*Exercise task*
Transcribe the rows from the line with "This screenshot has width=816, height=1456." to the line with "Action: (x=734, y=196)", keeping both of those lines, and omit the pictures.

*Given data*
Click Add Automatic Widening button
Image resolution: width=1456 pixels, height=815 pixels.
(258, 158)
...
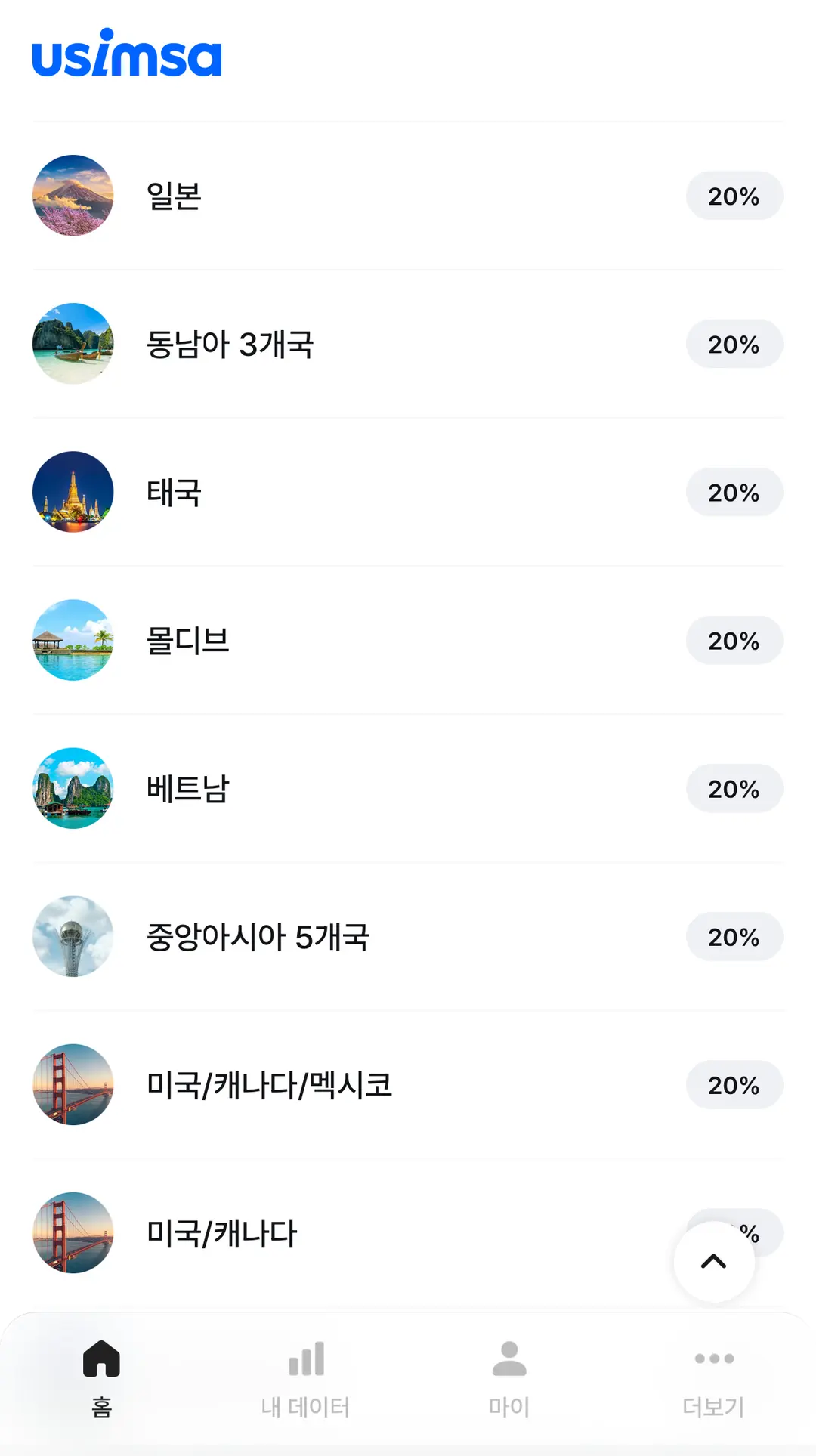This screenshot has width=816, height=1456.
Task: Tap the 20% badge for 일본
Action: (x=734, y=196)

*Correct answer*
This screenshot has width=816, height=1456.
Task: Tap the 20% badge for 일본
Action: (x=734, y=196)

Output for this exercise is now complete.